Speeding my script

P

Petyr David

have a web page calling PERL script that searches for patterns in 20,
000 files + and returns link to files and lines found matching
pattern. I use a call to `find` and `egrep`

Q: Script works - but is straining under the load - files are in the
Gbs.
How to speed process? How simple to employ threads or slitting
off
new processes?

I know i should RTFM (LOL) and I will, but just looking for some
quick guidance/suggestions

pseudo code;

cd root of document directory

Load array with names of directories

forech subdir in @dirnames

cd $subdir
lots of if statements to figure what find command and what
option to use
@temp_array=`$long_find_grep_command`
push @temp_array onto big array
other processing
end foreach

what I'd like to do is to be able to simultaneously be searching more
than 1 subdirectory

TX for your help -
 
S

smallpond

have a web page calling PERL script that searches for patterns in 20,
000 files + and returns link to files and lines found matching
pattern. I use a call to `find` and `egrep`

Q: Script works - but is straining under the load - files are in the
Gbs.
How to speed process? How simple to employ threads or slitting
off
new processes?

I know i should RTFM (LOL) and I will, but just looking for some
quick guidance/suggestions

pseudo code;

cd root of document directory

Load array with names of directories

forech subdir in @dirnames

cd $subdir
lots of if statements to figure what find command and what
option to use
@temp_array=`$long_find_grep_command`
push @temp_array onto big array
other processing
end foreach

what I'd like to do is to be able to simultaneously be searching more
than 1 subdirectory

TX for your help -

Your idea is only likely to help if the directories reside on
different
disks, otherwise it will slow down the search by thrashing the disks.

Better would be to analyze the type of requests. Maybe there
are common searches you can cache. For example, a search for
/the magic words are squeamish ossifrage/ need only be performed
on files known to contain the common word "ossifrage".
 
J

J. Gleixner

Petyr said:
have a web page calling PERL script that searches for patterns in 20,
000 files + and returns link to files and lines found matching
pattern. I use a call to `find` and `egrep`

Q: Script works - but is straining under the load - files are in the
Gbs.
How to speed process? How simple to employ threads or slitting
off
new processes?

I know i should RTFM (LOL) and I will, but just looking for some
quick guidance/suggestions

No need to LOL at your laziness.

Using find/grep on thousands of files and Gb of data is a poor
choice. Try looking at various indexing tools: htdig, glimpse,
Swish-e, etc.
 
P

Petyr David

No need to LOL at your laziness.

Using find/grep on thousands of files and Gb of data is a poor
choice. Try looking at various indexing tools: htdig, glimpse,
Swish-e, etc.

Agreed, but it was my first project in PERL. It started out as a very,
very simple file searcher
and then a bunch of people asked if anyone knew of file search
software that could be implementd quickly.

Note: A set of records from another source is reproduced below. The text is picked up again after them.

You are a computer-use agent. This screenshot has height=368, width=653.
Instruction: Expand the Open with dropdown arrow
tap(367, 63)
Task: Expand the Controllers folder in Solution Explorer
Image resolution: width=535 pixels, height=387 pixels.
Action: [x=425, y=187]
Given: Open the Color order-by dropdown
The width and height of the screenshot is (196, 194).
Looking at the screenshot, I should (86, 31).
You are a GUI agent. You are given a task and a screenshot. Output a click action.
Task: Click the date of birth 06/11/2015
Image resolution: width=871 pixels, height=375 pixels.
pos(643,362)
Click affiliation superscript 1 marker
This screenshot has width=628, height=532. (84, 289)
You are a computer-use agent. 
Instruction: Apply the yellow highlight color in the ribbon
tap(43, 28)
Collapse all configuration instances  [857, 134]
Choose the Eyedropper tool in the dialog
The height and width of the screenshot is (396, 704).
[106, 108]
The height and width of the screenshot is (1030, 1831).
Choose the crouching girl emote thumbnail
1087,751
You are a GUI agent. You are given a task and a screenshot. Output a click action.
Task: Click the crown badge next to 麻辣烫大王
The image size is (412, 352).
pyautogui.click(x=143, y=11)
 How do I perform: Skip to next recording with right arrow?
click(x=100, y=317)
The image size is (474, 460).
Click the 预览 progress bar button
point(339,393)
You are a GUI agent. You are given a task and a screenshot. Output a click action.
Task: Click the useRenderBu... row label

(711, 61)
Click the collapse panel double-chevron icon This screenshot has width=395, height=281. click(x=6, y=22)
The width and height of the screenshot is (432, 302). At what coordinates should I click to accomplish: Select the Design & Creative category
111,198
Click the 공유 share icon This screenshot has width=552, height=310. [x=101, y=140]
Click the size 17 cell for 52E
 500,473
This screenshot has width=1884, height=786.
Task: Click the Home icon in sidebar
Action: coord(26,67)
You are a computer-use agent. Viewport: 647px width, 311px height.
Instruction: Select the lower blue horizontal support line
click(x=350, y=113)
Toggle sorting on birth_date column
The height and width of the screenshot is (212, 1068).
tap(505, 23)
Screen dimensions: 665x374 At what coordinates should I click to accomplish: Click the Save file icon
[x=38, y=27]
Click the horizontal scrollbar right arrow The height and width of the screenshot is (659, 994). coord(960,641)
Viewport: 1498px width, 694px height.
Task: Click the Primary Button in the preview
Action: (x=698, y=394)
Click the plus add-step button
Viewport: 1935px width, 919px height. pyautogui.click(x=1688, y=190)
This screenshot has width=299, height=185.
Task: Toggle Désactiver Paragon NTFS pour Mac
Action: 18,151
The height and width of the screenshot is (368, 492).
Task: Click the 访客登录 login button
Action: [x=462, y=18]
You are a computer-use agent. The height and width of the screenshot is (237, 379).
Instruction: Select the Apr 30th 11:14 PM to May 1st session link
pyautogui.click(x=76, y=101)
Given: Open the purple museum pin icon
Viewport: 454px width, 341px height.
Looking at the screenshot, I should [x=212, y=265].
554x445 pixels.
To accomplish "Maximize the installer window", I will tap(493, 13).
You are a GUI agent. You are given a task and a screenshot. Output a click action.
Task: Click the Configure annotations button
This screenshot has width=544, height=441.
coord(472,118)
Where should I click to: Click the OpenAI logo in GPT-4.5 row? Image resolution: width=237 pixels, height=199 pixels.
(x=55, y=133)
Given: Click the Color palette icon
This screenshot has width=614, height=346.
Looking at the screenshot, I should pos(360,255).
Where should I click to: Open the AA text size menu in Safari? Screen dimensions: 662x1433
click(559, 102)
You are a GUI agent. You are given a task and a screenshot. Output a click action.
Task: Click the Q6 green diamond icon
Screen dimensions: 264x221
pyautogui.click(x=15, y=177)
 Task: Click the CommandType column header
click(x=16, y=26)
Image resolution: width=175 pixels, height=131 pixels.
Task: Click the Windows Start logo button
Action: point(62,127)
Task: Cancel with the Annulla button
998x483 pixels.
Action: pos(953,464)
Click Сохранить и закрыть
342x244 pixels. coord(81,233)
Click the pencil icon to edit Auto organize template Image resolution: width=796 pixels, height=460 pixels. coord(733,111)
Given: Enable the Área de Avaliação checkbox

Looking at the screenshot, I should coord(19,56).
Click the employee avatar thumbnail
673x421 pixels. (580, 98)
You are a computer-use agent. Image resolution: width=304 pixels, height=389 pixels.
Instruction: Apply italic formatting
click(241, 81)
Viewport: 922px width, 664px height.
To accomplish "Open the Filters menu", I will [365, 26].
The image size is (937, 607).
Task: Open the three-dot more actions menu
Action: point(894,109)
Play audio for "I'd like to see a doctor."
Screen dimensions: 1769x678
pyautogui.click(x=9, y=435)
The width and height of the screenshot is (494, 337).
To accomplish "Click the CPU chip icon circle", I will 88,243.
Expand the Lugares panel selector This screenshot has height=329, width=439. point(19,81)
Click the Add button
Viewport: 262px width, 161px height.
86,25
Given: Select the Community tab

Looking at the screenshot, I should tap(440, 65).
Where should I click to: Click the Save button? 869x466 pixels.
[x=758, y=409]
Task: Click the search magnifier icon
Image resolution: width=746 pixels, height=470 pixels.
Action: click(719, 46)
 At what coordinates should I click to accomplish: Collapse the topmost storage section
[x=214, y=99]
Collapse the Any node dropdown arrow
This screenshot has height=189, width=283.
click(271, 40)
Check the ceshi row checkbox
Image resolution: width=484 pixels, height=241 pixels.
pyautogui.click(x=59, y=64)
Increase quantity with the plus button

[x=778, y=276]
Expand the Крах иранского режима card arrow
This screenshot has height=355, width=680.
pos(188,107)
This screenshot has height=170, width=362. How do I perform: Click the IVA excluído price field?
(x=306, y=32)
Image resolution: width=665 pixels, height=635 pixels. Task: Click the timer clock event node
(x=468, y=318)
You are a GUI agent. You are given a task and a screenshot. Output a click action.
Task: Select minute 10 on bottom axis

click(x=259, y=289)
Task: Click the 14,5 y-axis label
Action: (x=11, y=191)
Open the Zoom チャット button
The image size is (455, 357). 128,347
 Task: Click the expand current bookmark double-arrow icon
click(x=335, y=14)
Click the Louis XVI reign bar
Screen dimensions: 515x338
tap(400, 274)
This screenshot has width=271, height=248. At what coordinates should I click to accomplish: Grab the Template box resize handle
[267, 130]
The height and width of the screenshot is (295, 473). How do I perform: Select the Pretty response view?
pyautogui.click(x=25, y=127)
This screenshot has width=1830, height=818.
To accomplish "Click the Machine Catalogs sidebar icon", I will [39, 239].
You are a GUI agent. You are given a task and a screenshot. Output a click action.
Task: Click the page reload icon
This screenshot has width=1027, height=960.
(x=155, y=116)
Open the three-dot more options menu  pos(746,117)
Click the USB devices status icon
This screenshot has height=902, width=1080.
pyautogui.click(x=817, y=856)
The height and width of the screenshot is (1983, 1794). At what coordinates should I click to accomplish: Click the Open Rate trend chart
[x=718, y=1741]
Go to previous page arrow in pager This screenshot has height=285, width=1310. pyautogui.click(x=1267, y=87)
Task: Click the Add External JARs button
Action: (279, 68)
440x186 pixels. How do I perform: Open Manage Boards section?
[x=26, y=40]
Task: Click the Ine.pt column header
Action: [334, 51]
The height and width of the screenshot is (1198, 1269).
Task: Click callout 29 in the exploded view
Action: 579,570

I meekly raised my hand. Since then a lot of options have been added
and I do believe
that I either take this to the next step, using one of the indexing
tools mentioned, or I
leave it "as is". I have plenty of other things to do. It's just that
I like programming.
My other responsibilities pay me plenty, but are boring and are almost
clerical in nature

TX to all for the help
 
J

Jamie

In said:
have a web page calling PERL script that searches for patterns in 20,
000 files + and returns link to files and lines found matching
pattern. I use a call to `find` and `egrep`

That is going to take a long, long time.
Q: Script works - but is straining under the load - files are in the
Gbs.
How to speed process? How simple to employ threads or slitting
off
new processes?

Thats an option. Check into File::Find, fork() and pipes. You could
create some pipes, fork several processes, do a select on the handles
and run the commands in parallel.

This will still run awfully slow though.
what I'd like to do is to be able to simultaneously be searching more
than 1 subdirectory

If you don't need full regex capability, you could check into indices. If you
know one of the words, you can use that to filter out which documents to scan.

If you can get the words sorted, look into Search::Dict (or, use a tied hash)

Best bet is to use an index though. Even if it's crude, a substantial amount
of your time is probably spent opening and closing files. (well, find/grep anyway)

An example of a "crude index" is the whatis database.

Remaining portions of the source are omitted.